▶ Try it: What is needed is an exact retyping of the records below, from the first line through the line that contains "Select the Calls phone icon".

▶ Records for this task:
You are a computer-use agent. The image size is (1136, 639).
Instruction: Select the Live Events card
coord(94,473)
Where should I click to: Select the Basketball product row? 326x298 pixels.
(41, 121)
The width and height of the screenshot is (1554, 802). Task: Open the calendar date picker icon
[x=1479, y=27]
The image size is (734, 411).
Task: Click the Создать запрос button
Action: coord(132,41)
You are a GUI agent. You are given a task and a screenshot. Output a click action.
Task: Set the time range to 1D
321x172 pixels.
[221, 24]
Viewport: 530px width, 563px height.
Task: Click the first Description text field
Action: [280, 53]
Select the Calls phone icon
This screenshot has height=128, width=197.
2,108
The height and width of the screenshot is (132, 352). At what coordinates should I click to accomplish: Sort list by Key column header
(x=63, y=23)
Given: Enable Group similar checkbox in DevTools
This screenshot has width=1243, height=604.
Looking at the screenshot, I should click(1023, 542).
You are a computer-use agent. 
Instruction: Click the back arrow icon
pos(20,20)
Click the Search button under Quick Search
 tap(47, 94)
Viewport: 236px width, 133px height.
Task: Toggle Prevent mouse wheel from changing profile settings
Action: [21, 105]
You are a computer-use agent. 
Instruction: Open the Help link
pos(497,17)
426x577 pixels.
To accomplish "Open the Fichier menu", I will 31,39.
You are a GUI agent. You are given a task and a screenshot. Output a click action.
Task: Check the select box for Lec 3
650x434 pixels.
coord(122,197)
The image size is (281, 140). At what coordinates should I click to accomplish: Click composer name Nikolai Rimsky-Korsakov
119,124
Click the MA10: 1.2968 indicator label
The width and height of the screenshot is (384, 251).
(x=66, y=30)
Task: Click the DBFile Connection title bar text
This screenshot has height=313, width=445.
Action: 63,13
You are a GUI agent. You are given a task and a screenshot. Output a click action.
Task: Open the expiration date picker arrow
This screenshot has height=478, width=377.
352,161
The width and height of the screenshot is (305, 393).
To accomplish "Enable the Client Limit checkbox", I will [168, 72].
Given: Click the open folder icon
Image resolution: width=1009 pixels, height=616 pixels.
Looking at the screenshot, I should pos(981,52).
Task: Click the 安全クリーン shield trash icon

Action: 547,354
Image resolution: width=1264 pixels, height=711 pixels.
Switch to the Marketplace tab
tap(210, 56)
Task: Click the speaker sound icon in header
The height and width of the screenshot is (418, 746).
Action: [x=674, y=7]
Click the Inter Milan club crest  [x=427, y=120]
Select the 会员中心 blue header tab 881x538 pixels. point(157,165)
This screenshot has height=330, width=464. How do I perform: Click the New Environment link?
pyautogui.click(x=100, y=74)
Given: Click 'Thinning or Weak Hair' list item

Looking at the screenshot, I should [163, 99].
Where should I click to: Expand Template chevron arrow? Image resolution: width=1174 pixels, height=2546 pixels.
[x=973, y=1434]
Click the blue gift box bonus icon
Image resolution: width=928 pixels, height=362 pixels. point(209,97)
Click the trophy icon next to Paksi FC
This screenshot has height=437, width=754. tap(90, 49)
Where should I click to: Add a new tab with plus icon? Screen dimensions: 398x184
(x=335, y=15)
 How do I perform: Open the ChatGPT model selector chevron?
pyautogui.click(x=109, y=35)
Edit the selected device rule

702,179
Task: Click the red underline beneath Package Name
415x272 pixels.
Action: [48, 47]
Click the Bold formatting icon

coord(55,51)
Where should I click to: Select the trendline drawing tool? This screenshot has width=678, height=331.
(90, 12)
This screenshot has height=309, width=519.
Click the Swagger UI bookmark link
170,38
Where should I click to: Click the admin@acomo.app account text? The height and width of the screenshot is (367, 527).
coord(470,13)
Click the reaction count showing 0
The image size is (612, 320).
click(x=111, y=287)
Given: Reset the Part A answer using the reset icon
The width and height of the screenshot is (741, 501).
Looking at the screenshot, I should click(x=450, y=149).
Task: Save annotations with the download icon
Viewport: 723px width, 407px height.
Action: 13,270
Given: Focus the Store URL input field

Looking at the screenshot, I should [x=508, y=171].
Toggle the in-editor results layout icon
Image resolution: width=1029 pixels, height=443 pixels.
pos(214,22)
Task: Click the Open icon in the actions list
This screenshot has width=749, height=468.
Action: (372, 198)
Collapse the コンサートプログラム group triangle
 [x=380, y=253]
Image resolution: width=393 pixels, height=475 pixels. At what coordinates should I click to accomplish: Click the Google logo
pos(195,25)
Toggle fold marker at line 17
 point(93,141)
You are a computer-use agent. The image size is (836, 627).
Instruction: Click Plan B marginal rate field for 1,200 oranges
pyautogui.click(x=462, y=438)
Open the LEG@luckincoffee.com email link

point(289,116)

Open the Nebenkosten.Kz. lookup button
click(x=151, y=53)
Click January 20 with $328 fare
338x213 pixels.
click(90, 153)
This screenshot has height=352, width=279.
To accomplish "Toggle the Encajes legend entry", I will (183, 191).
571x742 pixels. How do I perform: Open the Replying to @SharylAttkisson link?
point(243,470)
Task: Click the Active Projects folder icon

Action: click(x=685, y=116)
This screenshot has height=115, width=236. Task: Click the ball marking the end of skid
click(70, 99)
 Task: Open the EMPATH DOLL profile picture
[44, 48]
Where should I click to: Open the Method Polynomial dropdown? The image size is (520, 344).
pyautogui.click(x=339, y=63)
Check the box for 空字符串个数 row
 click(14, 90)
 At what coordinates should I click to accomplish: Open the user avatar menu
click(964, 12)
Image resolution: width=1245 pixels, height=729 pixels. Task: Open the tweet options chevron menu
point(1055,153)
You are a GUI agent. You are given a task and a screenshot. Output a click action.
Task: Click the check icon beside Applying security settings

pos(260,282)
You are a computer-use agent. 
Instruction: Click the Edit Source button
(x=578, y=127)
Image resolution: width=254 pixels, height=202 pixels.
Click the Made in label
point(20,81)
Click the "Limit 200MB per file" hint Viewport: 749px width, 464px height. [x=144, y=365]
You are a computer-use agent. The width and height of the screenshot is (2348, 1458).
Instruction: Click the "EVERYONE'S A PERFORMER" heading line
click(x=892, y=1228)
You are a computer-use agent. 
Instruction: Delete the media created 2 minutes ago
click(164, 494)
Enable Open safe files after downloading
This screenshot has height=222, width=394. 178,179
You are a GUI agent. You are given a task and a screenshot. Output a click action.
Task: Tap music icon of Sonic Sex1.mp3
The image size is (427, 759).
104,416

▶ Reply:
You are a computer-use agent. The image size is (1136, 639).
Instruction: Select the Live Events card
coord(94,473)
Where should I click to: Select the Basketball product row? 326x298 pixels.
(41, 121)
The width and height of the screenshot is (1554, 802). Task: Open the calendar date picker icon
[x=1479, y=27]
The image size is (734, 411).
Task: Click the Создать запрос button
Action: coord(132,41)
You are a GUI agent. You are given a task and a screenshot. Output a click action.
Task: Set the time range to 1D
321x172 pixels.
[221, 24]
Viewport: 530px width, 563px height.
Task: Click the first Description text field
Action: [280, 53]
Select the Calls phone icon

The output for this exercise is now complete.